Most of us will, at some point in our listening life, have a love affair with music compilations. Maybe it's a hot short-lived fling, maybe it's a long-term communion or maybe it was just, y'know, a thing.

Disclaimer: I've got a lot of love for compilations. They'll never replace the intentional flow, narrative or feel of a concept or themed EP or album, but capturing a point in time via careful selection of tracks or sharing new musical discoveries can be just as rewarding.

Collections of songs, remixes and edits have been around since the technology to cut and paste was available: 8 track pirate tapes in the 1970s, mixtapes in the 1980s (Home Taping Is Killing Music, kids), an explosion in compilation CDs and the invention of the shuffle button in the 1990s, or more recently, via apps like 8tracks and the reappearance of mixtapes in digital format.

Even with the almost infinite resources available today, creating a compilation of music that makes a listener sit bolt upright or that can be played straight for hours without any skipping necessary is still a skill in itself.

Practically putting out a gold standard compilation with every single release for over twelve years, Late Night Tales - with the help of guest curators including Nightmares On Wax, Four Tet, Midlake, Röyksopp and Belle and Sebastian (twice) - have reset the bar when it comes to delivering incredible multi-genre playlists with style.

Established British producer and musician Bonobo, with his contribution to the latest in the LNT series (#33), joins the dots between jazz, funk, downtempo electronica, soul, classical and rock via truly inspirational song choices and sequencing apparently handed down from the heavens by Apollo himself.

As with most of the Ninja Tunes and Tru Thoughts artists, Bonobo - real name Simon Green - is fearless and ambitious in his pursuit of innovation in music. Beyond that though, is a hugely varied and acute understanding of the vast musical landscape around us, as demonstrated across a stack of albums, EPs, remixes, compositions and collaborations to date with artists such as Amon Tobin, Erykah Badu and British vocalist Szjerdene.

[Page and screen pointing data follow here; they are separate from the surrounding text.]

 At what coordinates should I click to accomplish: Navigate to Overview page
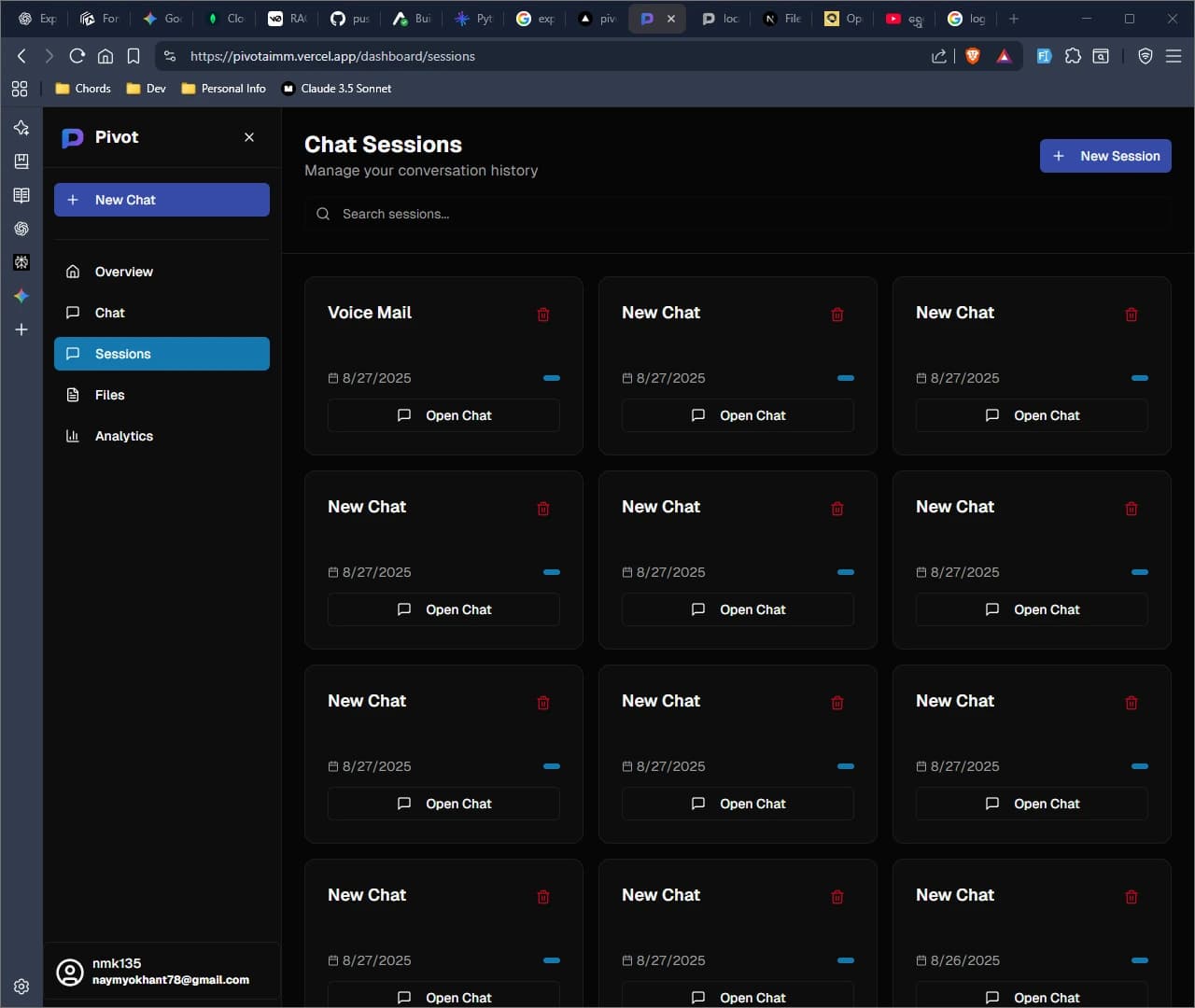point(123,272)
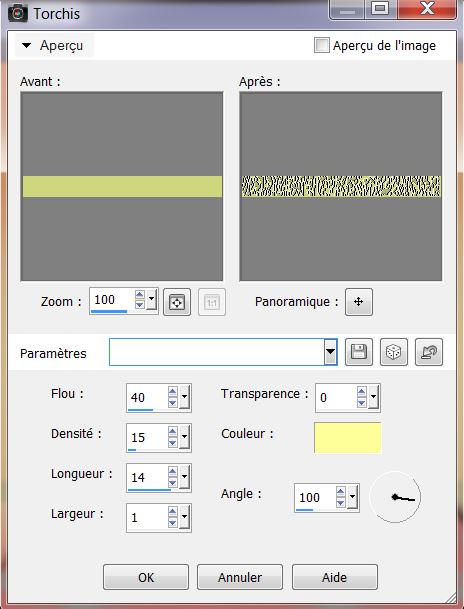Decrease the Longueur value with down arrow
Image resolution: width=464 pixels, height=609 pixels.
[x=173, y=483]
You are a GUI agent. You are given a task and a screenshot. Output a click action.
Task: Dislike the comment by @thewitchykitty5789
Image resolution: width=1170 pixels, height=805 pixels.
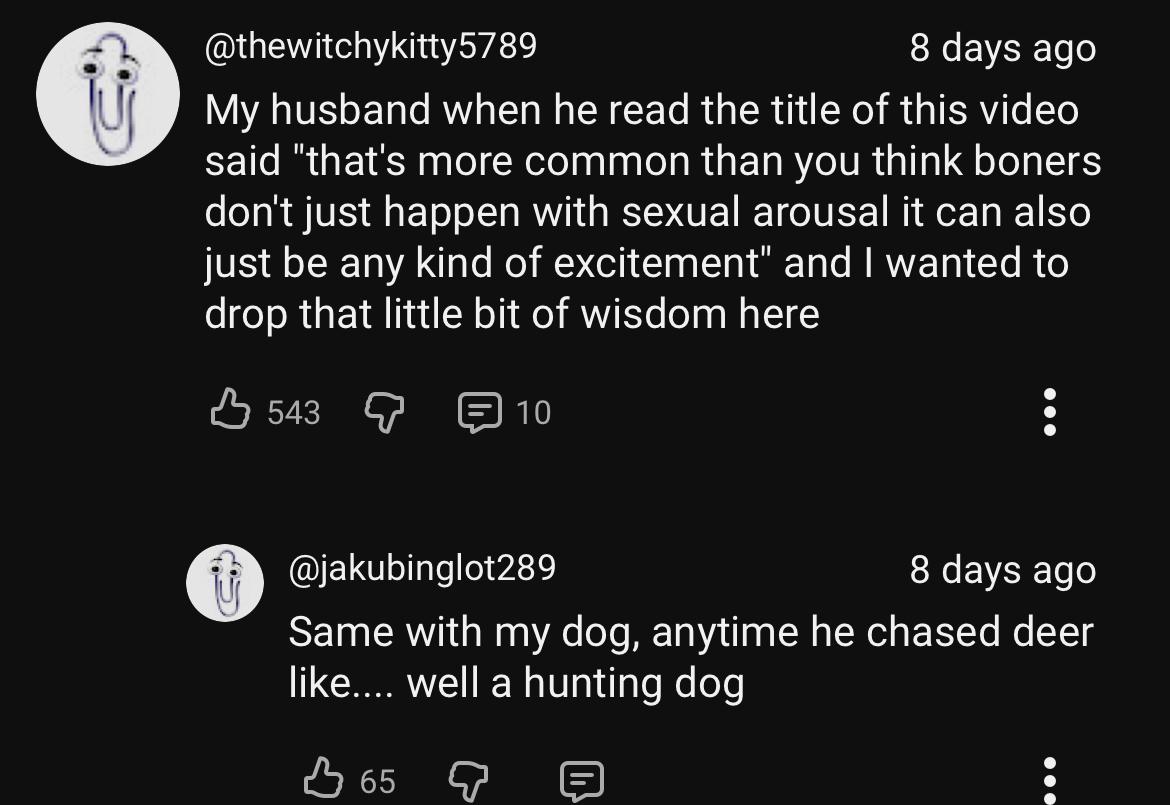tap(381, 411)
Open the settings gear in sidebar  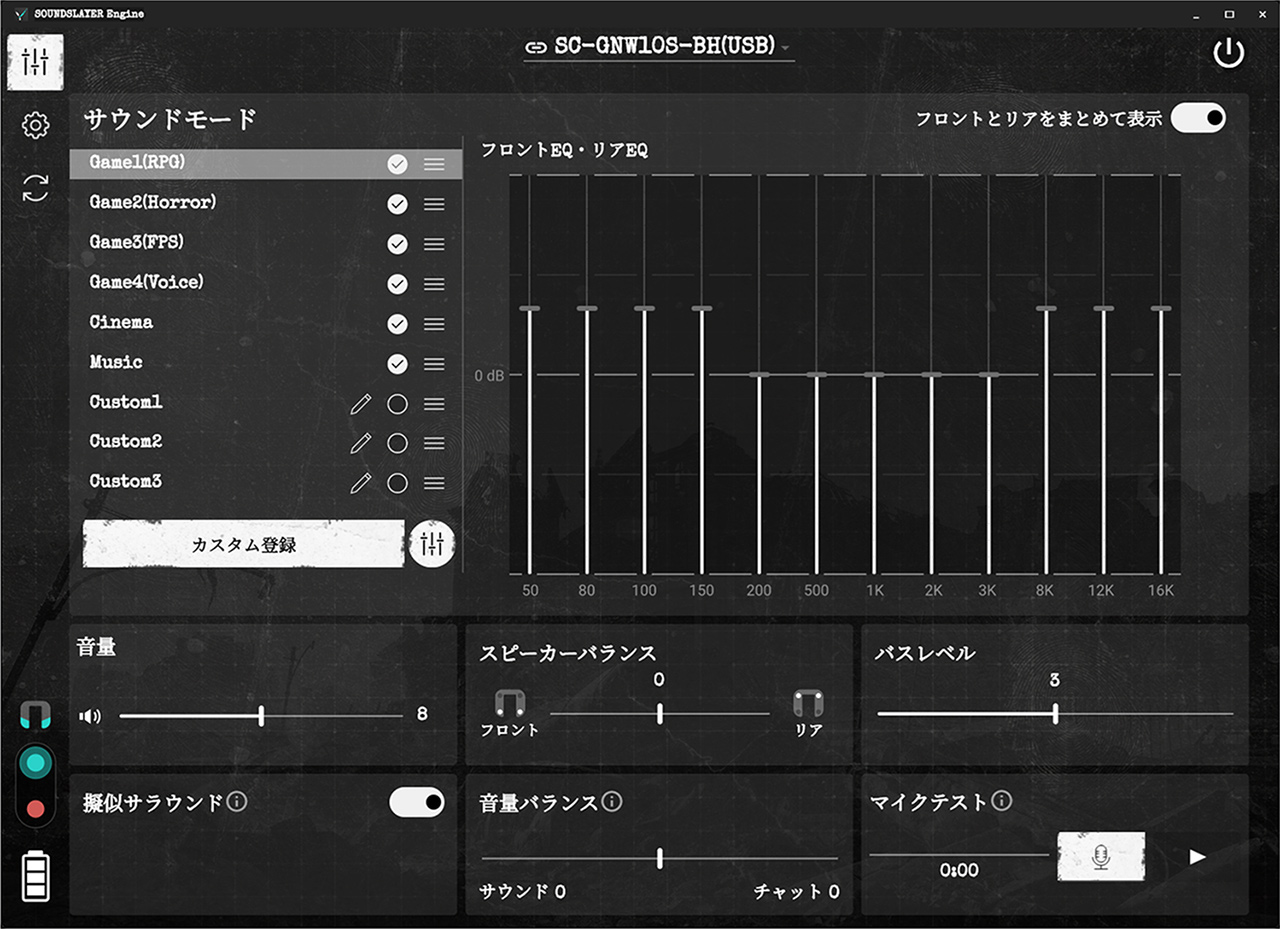coord(35,125)
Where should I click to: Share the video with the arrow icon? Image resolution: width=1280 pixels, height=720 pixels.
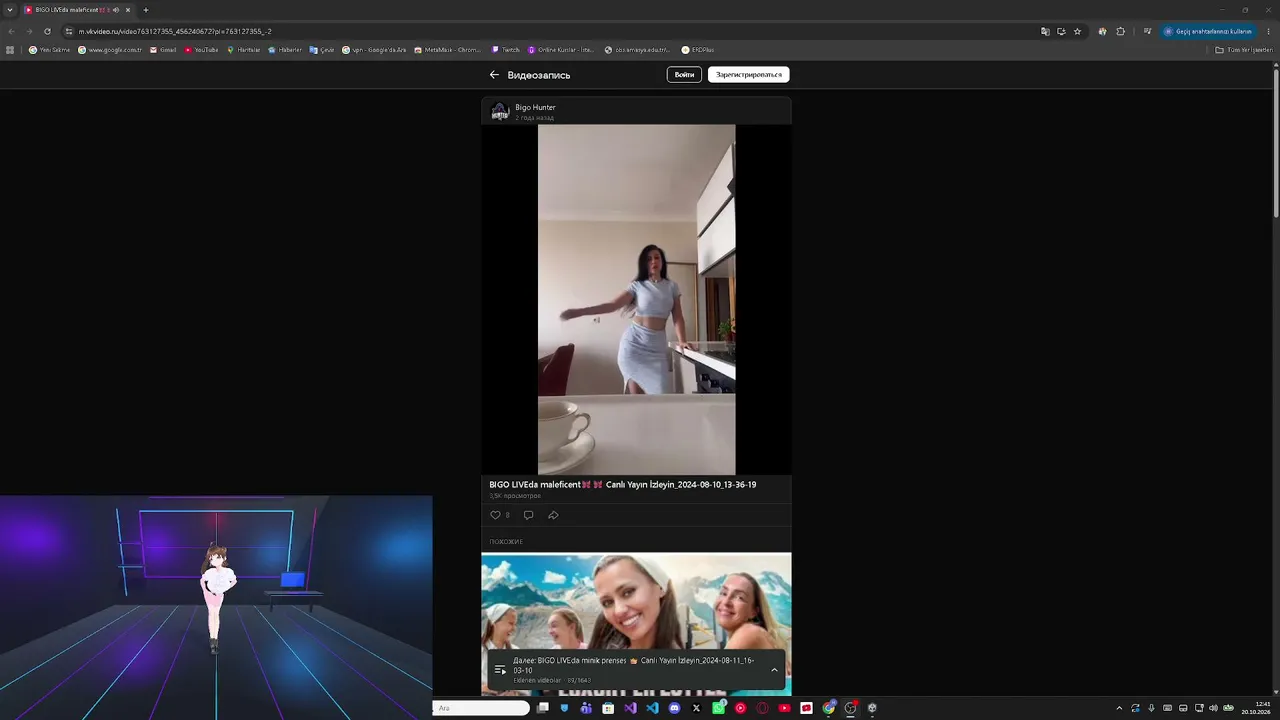pos(553,515)
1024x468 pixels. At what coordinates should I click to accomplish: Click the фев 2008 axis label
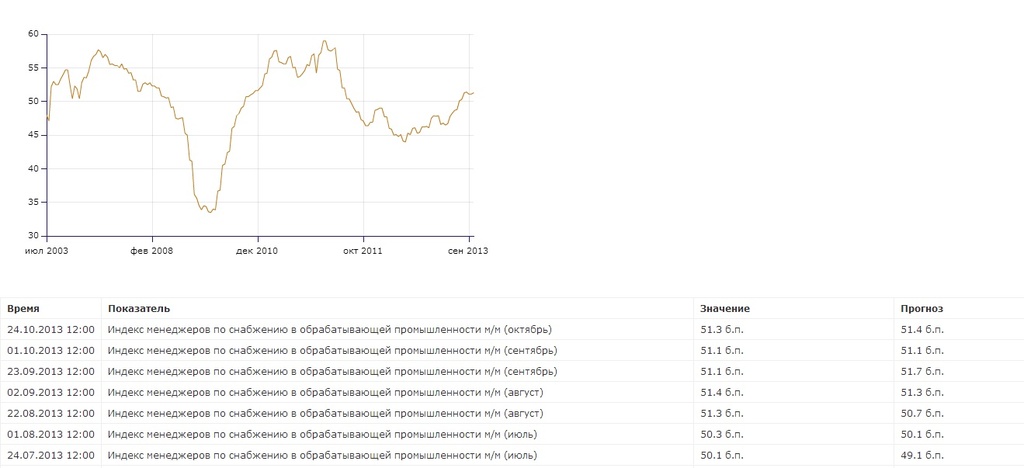[x=152, y=251]
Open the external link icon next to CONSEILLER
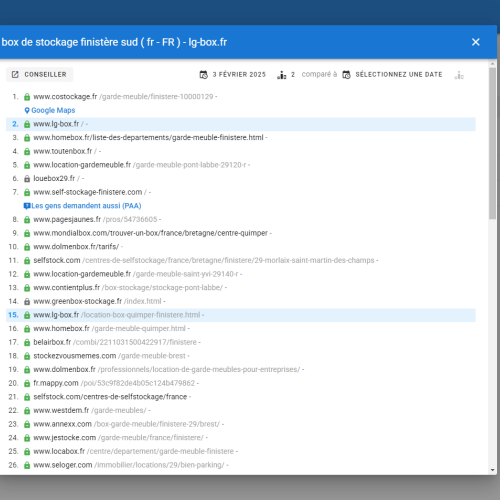This screenshot has height=500, width=500. pyautogui.click(x=15, y=74)
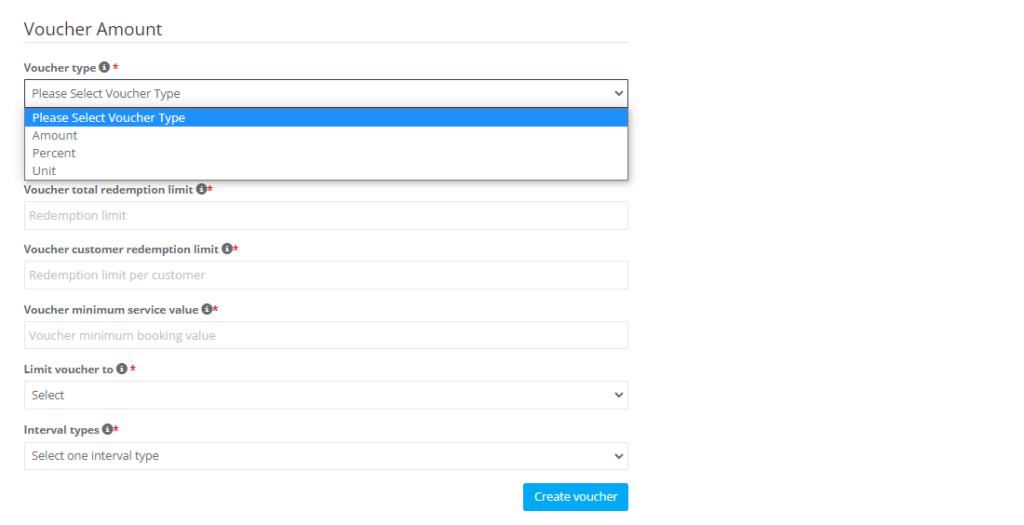Choose Percent from voucher type list

tap(326, 153)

On the producer's reinvention of 'Get Thy Bearings', exclusive to this release, it's the sweet husky voice of the latter (a regular vocalist on Bonobo tracks) that paired with vinyl crackles, jazzy drums and low bass delivers one of the many highlights on what is a thoroughly bewitching record.

Creating the sound a three-way between Morcheeba, Kruder & Dorfmeister and Zero 7 might deliver now in 2013; this soothing deep otherworldly jazzy take on the track, originally written by Scottish folk hero Donovan, is sleek, sensual and warm.

Aside from the inclusion of stunning tracks like opener Dustin O'Halloran's 2012 'An Ending, A Beginning', the Eastern-influenced lo-fi of 'A Calf Is Born In Winter' by Texan trio Khruang Bin, and Darondo's 1972 soul classic 'Didn't I', the grouping and arrangement on offer is near faultless.

It's not just the flow of the deep slo-funk and untouchable delivery from Nina Simone in her outstanding 1978 Randy Newman-penned song 'Baltimore', pouring seamlessly into stirring brass and hip hop in 'Flipside' by Chicago's bouncing Hypnotic Brass Ensemble.

Nor is it all in the shift of the rhythmic percussion-driven groove of Andrew Ashong's superb 'Flowers' into Romare's dirty four-to-the-floor electro track 'Down the Line'.

No, this is a compilation that is the sum of its many enchanting parts, concluded in exquisite style with the three track outro of Peter and Kerry's upbeat makeover of Amerie's smash hit '1 Thing' that gives way to Brooklyn singer-songwriter Eddi Front's teary break-up song 'Gigantic' and ending with the achingly beautiful modal composition 'Peace Piece' from the hugely influential jazz pianist Bill Evans.

Incorporating a handful of obscurities and giving a wink to practically most broad music genres of the last fifty years only serves to seal this pick and mix as easily one of the best LNT releases ever. This, my friends, is how the compilation is done

Suffice to say you'll recognise a master at work when you hear it. Prepare for a long love-in with this album; it's the real thing.